• _Wyodrębniony tekst_
Vieri: Dziś napastnikowi potrzebny tylko Instagram

1 listopada 2018 | 08:32 Redaktor: Paweł Świnarski Kategoria:Ogólna1 min. czytania

Christian Vieri, który niegdyś strzelał gole dla Juventusu, Atletico, Lazio, Interu i Milanu, wypowiedział się o obecnej generacji napastników. Jego zdaniem, współcześni piłkarze często bardziej od swojego wizerunku na murawie, dbają o wizerunek w social media.

- Obecnie by być napastnikiem wystarczy mieć dobrego Instagrama. Nie trzeba strzelić 30 bramek. Nie trzeba strzelać co niedzielę. Kiedyś jak nie strzelałeś goli, to zamykałeś się w domu, następnego dnia wracałeś zobaczyć swoje błędy i próbowałeś to poprawić. Tak teraz nie jest. Byliśmy chorzy, cała moja generacja, szczególnie napastnicy. Chorzy na bramki.

- Icardi? Jesteśmy zupełnie inni. Chciałem z każdym walczyć, strzeliłem około 140 bramek w Serie A, mniej więcej. Pamiętam je wszystkie, nawet szanse które zmarnowałem. - powiedział.

Dodajmy, że w barwach Interu Vieri strzelił 123 bramki. Za jego plecami jest właśnie Icardi, który ma 115 trafień i prawdopodobnie w tym sezonie przeskoczy Włocha w klasyfikacji piłkarzy Interu pod względem zdobytych dla klubu bramek we wszystkich oficjalnych rozgrywkach.

• _Zadania_
1) Odpowiedz na pytania do artykułu o Vierim.
(a) Kto jest redaktorem artykułu?
(b) Ile mniej więcej bramek w Serie A strzelił Vieri według własnych słów?
(c) Ile trafień dla Interu ma Icardi?
2) W artykule o Vierim zastąp "Juventusu" wyrazem "Romy" i przepisz fragment między słowami "Vieri: Dziś napastnikowi" a "w social media.", włącznie z nimi.
3) Kontynuuj artykuł o wypowiedzi Vieriego na temat współczesnych napastników od miejsca, w którym się kończy.

• _Zebrane dane_
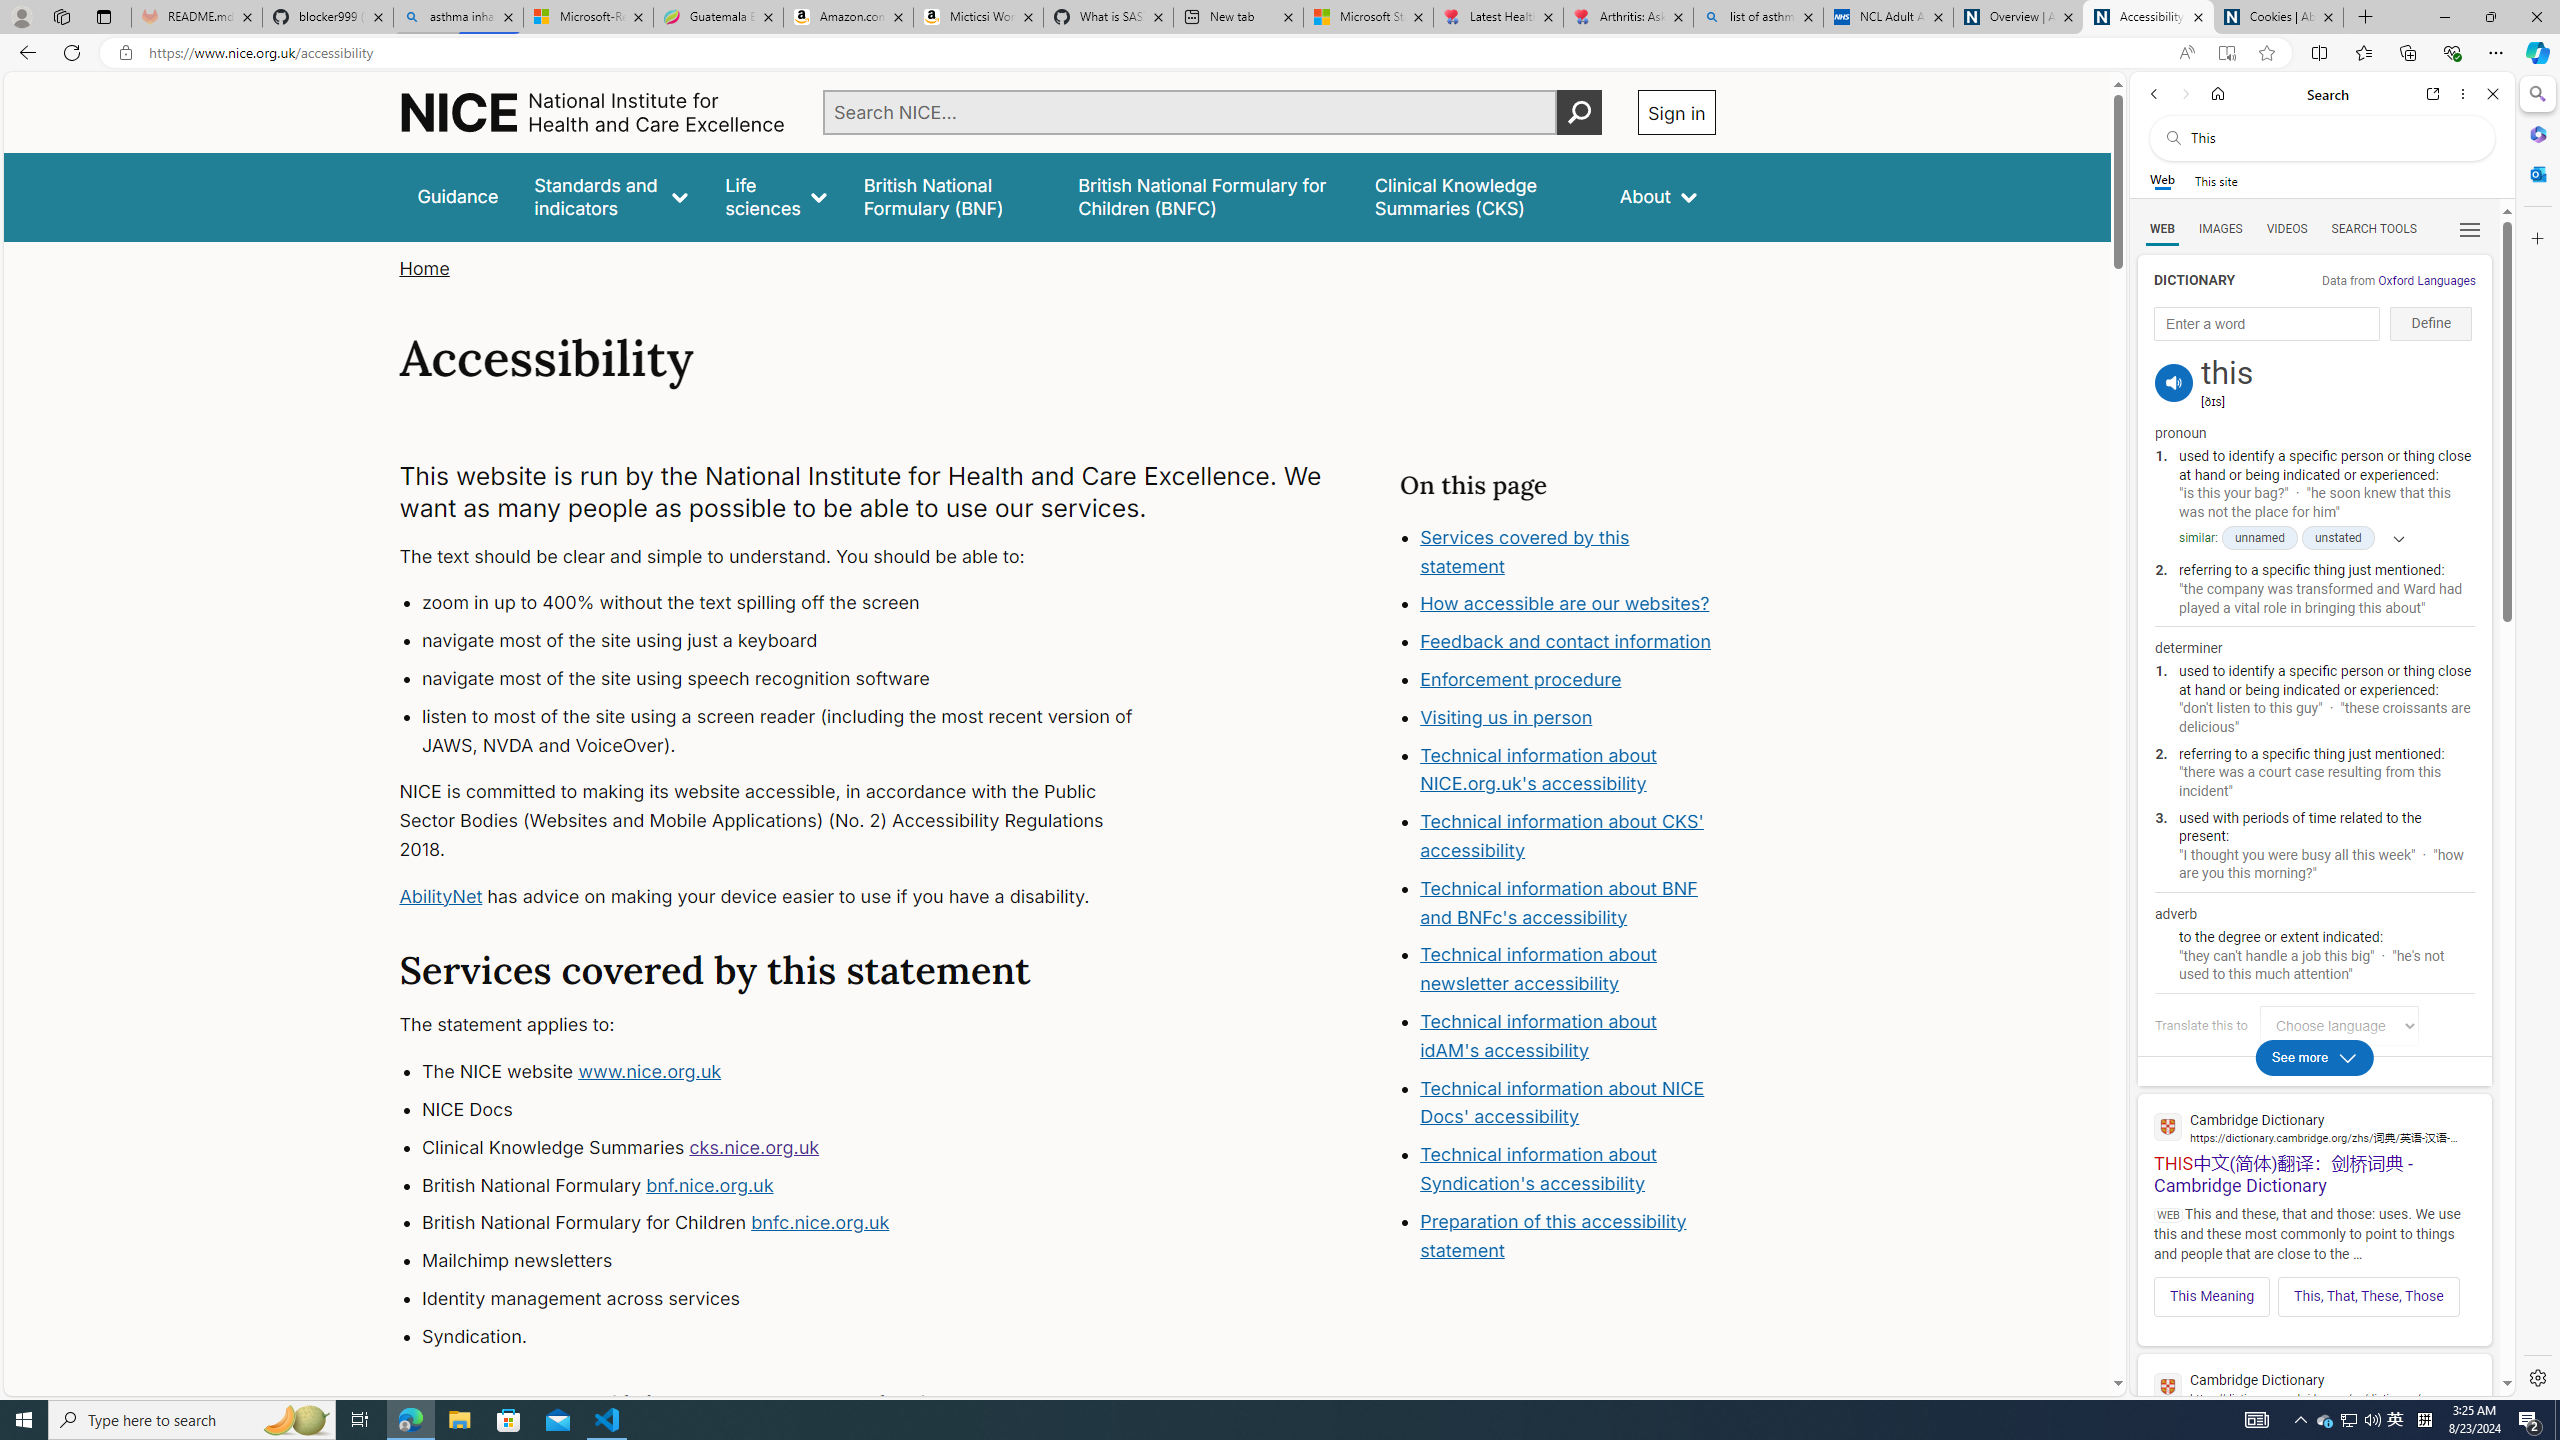 The height and width of the screenshot is (1440, 2560). Describe the element at coordinates (796, 1148) in the screenshot. I see `Clinical Knowledge Summaries cks.nice.org.uk` at that location.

• _Odpowiedzi_
1)
(a) Paweł Świnarski
(b) Około 140
(c) 115

2)
Vieri: Dziś napastnikowi potrzebny tylko Instagram

1 listopada 2018 | 08:32 Redaktor: Paweł Świnarski Kategoria:Ogólna1 min. czytania

Christian Vieri, który niegdyś strzelał gole dla Romy, Atletico, Lazio, Interu i Milanu, wypowiedział się o obecnej generacji napastników. Jego zdaniem, współcześni piłkarze często bardziej od swojego wizerunku na murawie, dbają o wizerunek w social media.

3)
Źródło: football italia

Polecane newsy

Komentarze: 5

Darkos

Darkos

1 listopada 2018 | 14:02

Taki Janusz się powoli z niego robi: "Kiedyś to byłu kurła! Teraz to nie ma! Grażyna dej piwo..."

Maciej Pawul

Maciej Pawul

1 listopada 2018 | 14:10

Chciałbym, żeby usiedli kiedyś z Cassano do kawy i udzielili komuś wywiadu rzeki o tym, co według nich jest nie tak ze współczesną piłką. Czytałbym.

Btw. Vieri zrobił 123 w sześć sezonów, Icardi właśnie jest w trakcie swojego szóstego sezonu, więc ma szanse pobić rezultat, mając tyle samo czasu. (edycja 2018.11.01 14:15 / vandallo87)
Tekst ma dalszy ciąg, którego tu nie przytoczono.